Newt’s article doesn’t really say much, but then what do you expect from a politician?  He could have at least attempted to quantify it a bit, things like hedge fund managers who earn billions but pay only minimal taxes.  Or like a very complex 74,000+ page tax code developed by special interests.  Or like NOT allowing “Too Big To Fail” banks and others to actually fail.  Or like not prosecuting those responsible for the 2008 crash (see below).  Or like eliminating Glass-Steagall and allowing banks to run wild.  Or like cutting deals with special interests in order to pass Obamacare.  Or like starting wars with countries that had nothing to do with 911 and end up costing many thousands of lives and trillions of dollars.  Or like a “Federal Reserve” that hands out QE and low interest rates that rewards the well-placed over the rest of us.  Or like an NSA that spies on everyone.  Or like not actively going after the billions in Medicare fraud.  Or like giving corporations “personhood” so they can buy elections.  Or like giving salaries and benefits to government workers that exceed private industry and effectively exempting them from downsizing.  Or like handing out jail sentences and punishment to the poor way out of proportion to their crimes against humanity while allowing the rich and well-connected slide (see The Divide: American Injustice in the Age of the Wealth Gap).

Or like How Eric Holder’s Corporate Law Firm Is Turning Into a ‘Shadow Justice Department’.

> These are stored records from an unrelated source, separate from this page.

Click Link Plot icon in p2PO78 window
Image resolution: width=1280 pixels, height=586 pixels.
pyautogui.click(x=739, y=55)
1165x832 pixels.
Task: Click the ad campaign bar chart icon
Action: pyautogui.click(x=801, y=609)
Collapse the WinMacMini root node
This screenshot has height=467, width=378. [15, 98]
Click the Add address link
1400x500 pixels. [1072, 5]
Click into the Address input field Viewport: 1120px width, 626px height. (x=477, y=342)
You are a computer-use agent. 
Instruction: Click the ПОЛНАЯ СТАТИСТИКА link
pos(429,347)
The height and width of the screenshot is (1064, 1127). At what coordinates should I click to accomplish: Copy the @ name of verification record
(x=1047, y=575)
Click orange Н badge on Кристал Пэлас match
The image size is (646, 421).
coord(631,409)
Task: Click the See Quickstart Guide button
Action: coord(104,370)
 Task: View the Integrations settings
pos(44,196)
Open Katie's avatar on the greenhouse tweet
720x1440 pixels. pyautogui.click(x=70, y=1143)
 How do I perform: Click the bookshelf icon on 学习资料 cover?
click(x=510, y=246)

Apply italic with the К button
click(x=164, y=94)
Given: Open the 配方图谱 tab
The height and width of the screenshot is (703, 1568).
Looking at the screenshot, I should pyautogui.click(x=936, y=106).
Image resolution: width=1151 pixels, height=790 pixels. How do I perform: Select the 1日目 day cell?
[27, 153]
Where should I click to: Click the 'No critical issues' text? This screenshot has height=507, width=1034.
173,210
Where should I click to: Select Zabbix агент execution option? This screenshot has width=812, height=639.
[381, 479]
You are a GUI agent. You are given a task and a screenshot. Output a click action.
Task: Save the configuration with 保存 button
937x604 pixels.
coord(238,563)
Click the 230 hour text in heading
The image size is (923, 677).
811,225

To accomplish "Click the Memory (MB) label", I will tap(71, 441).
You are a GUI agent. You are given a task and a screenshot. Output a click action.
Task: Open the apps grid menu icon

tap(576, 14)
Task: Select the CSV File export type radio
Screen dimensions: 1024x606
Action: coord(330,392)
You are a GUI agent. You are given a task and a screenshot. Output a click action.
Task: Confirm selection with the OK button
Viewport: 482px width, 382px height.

These are just a few that come readily to mind.  I’d keep going, but a complete list would outweigh the tax code.  Fortunately in this “Land of the Free” I can help effect change by writing my congressperson and voting.  NOT!!!

Gordon Davis Jr

Aug. 27, 7:52 a.m.

If Newt were to write about all he knows of political corruption, it might spark a revolution.  Newt knows that Citizen United not withstanding, every member of Congress participates either directly or indirectly in some form of illegal “fundraising”.  Newt knows that during orientation, a freshman congressman is told that his/her number one responsibility is fundraising. Newt knows that the Defense Department budget is the single largest source of illicit political money. Newt knows that illicit political money is upwards of half of the total spent by the two parties.  Little wonder we have a 90+% incumbency rate.  It’s time for all of us to wake up and do our part.  Stop supporting incumbents and in primaries, party endorsed candidates.  Our system is badly broken. The term corruption doesn’t do it justice.

Curt Sanders

Aug. 27, 7:06 a.m.

Political leaders, especially on the right are little more than puppets for the Koch Bros. Chevron, Monsanto, ect. ect. The U.S. has devolved into a nation of the corporations, by the corporations, and for the corporations. The citizen be damned.

Michael Gorback

Aug. 27, 7:03 a.m.

Regarding the the Buffalo Springfield attribution: that’s OK John, I don’t remember all of the 60s either.

ROBERT PETERS

Aug. 27, 4:21 a.m.

It is very difficult to reform those who write their own rules and then enforce them at their discretion.  Somehow, we need more sunshine on what these “scoundrels” do.  More public debate, public financing of elections and ..., I don’t know how to rid us of those who only represent themselves and have no good moral or political reason for running for office, other than the support of those who wish to control them.

Nick Proferes

Aug. 27, 1:55 a.m.

I’ve never been a fan of Newt Gingrich, for me his past actions speak far more loudly than anything he says, but in this case he is quoting Jay Cost and Gordon Wood.  And I feel they pretty much nailed it.  The interest in “outsider” candidates has been happening for some years now (think Ross Perot, Ralph Nader) and increasing.  Recent fraud and corruption allegations against politicians, hundreds of pages of pork barrel attachments to federal funding bills, the ever widening gap between rich and poor (47 million living in poverty), the political races becoming cases of who can raise the most money (never mind where that money comes from nor how it finds its way into the contests), on and on the list goes.  I’m happy to predict that “outsiders” will have a significant impact on the next election, if only to drag votes away from credible mainstream candidates.